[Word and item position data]
★ ★ ★ ★
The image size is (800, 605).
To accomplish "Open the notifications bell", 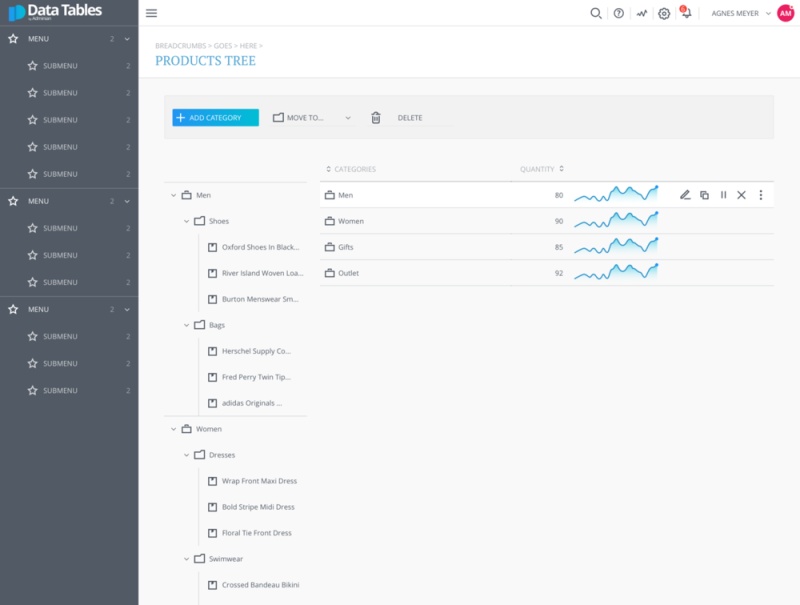I will pyautogui.click(x=686, y=13).
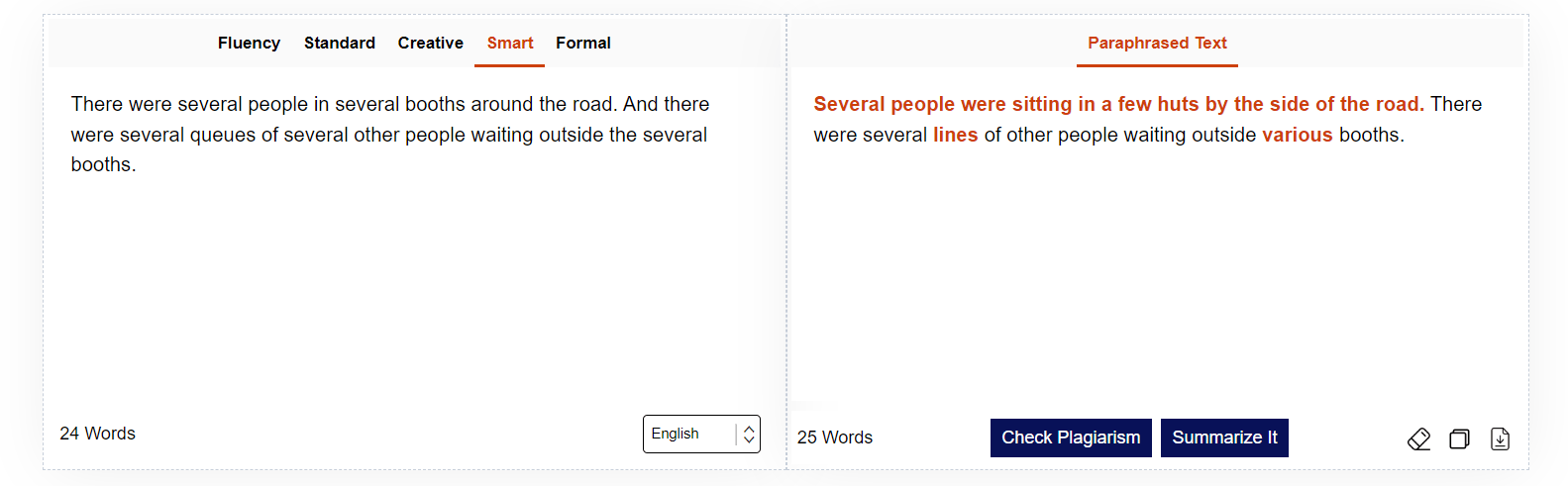Image resolution: width=1568 pixels, height=486 pixels.
Task: Download the paraphrased text file
Action: [x=1500, y=438]
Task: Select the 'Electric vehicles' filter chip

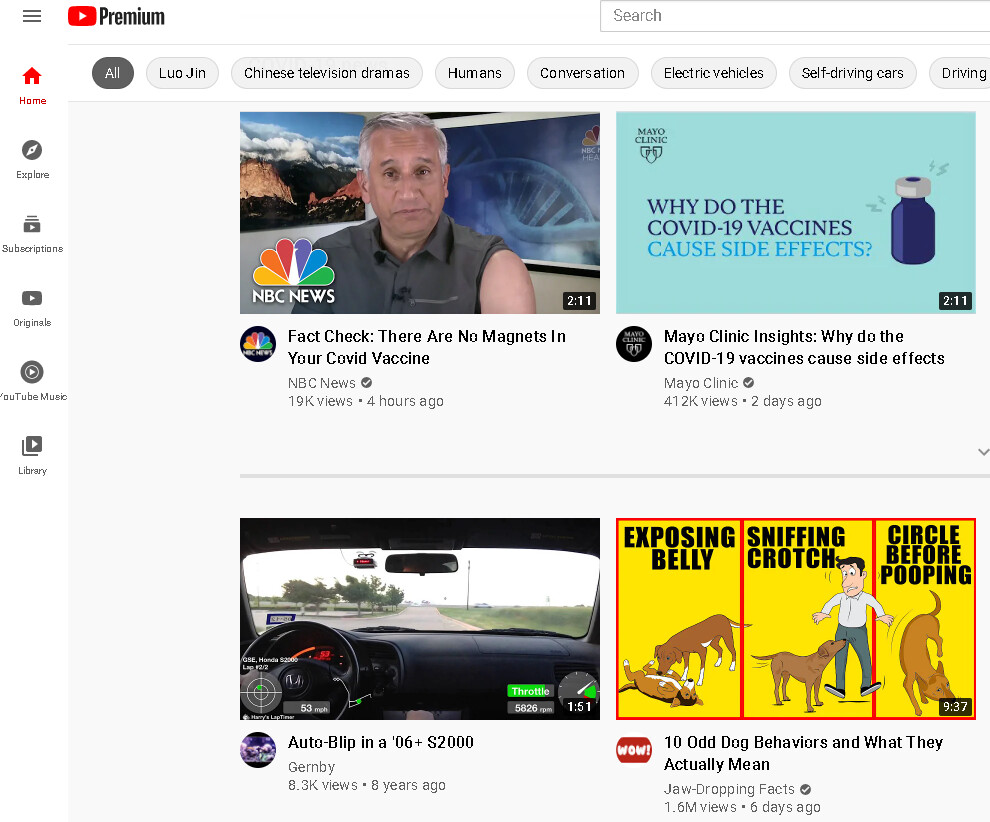Action: pyautogui.click(x=713, y=73)
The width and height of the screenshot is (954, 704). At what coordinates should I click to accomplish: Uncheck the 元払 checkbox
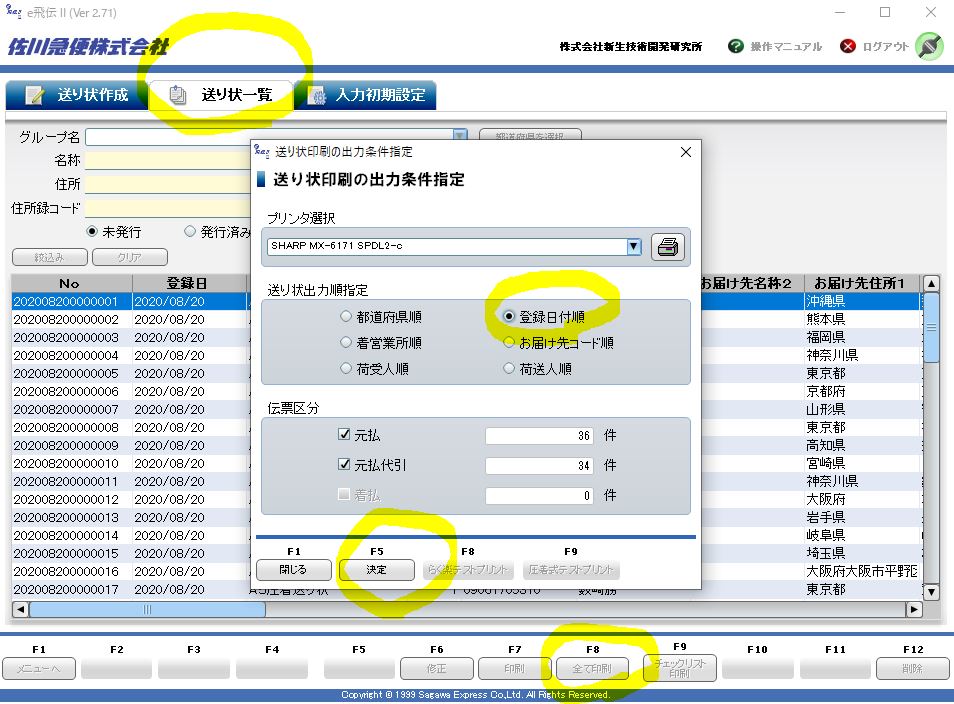click(344, 435)
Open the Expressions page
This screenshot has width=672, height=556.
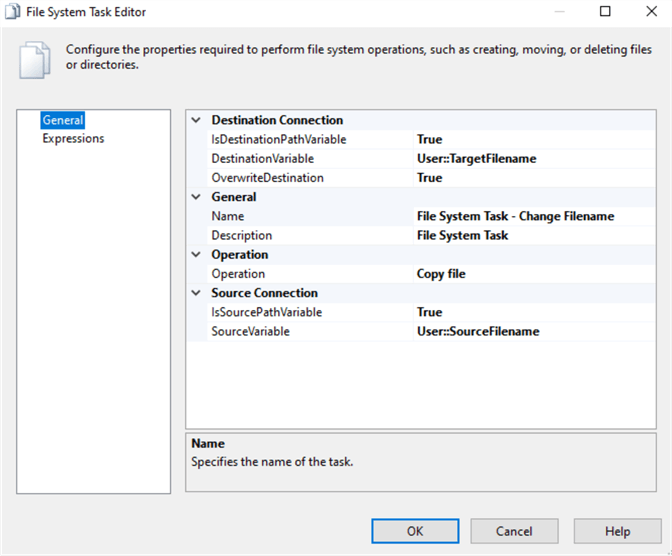coord(73,139)
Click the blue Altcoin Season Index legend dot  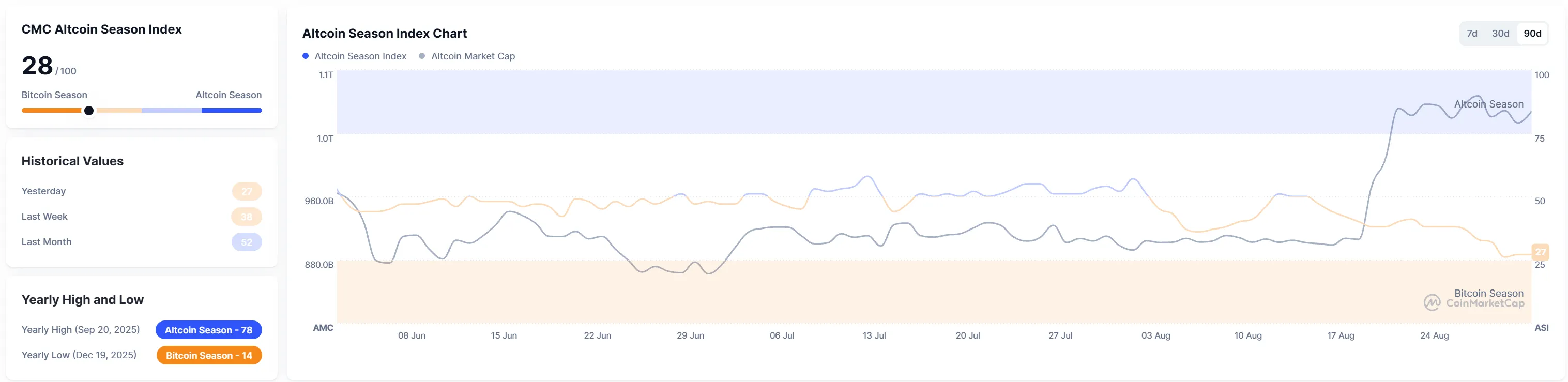[306, 56]

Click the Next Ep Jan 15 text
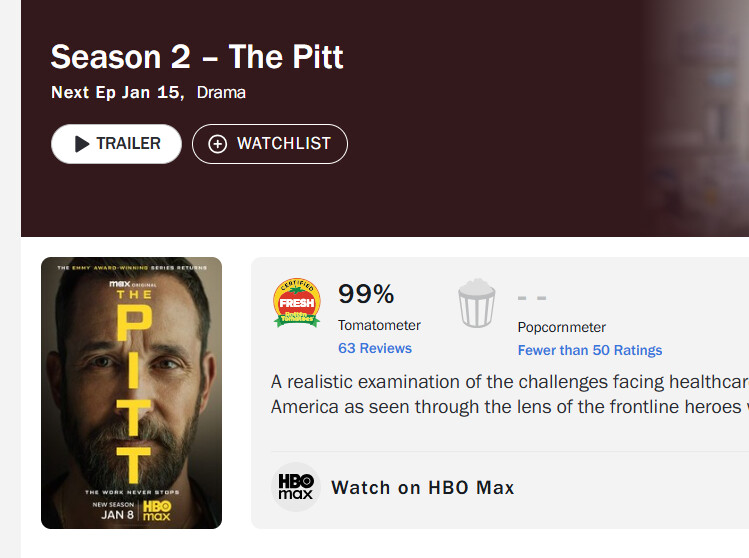pos(116,93)
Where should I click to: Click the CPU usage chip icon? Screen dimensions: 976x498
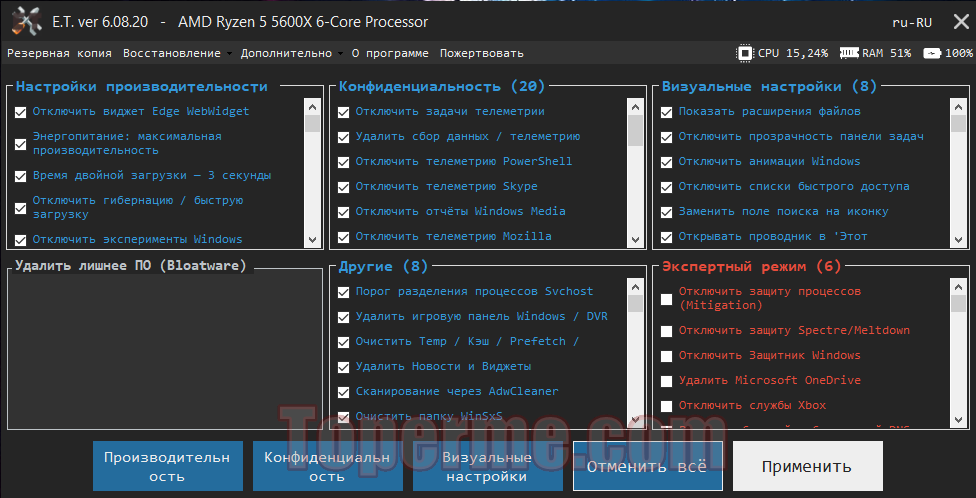[745, 53]
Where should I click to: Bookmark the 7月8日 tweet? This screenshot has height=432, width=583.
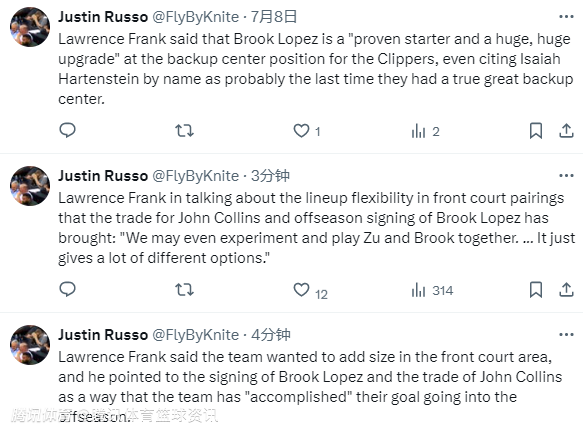pyautogui.click(x=536, y=131)
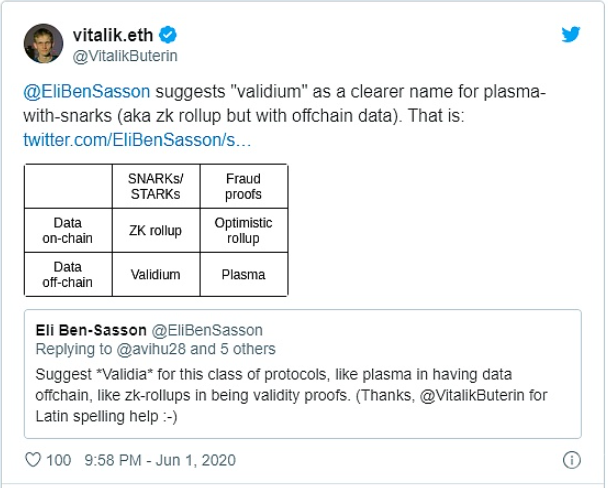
★ ★ ★ ★
WRITTEN INSTRUCTION: List each line of the records above that contains the string "Task", treating uppercase and lowercase letters as different.

FINAL RESULT:
Task: Download the paraphrased text file
Task: Select the 'Electric vehicles' filter chip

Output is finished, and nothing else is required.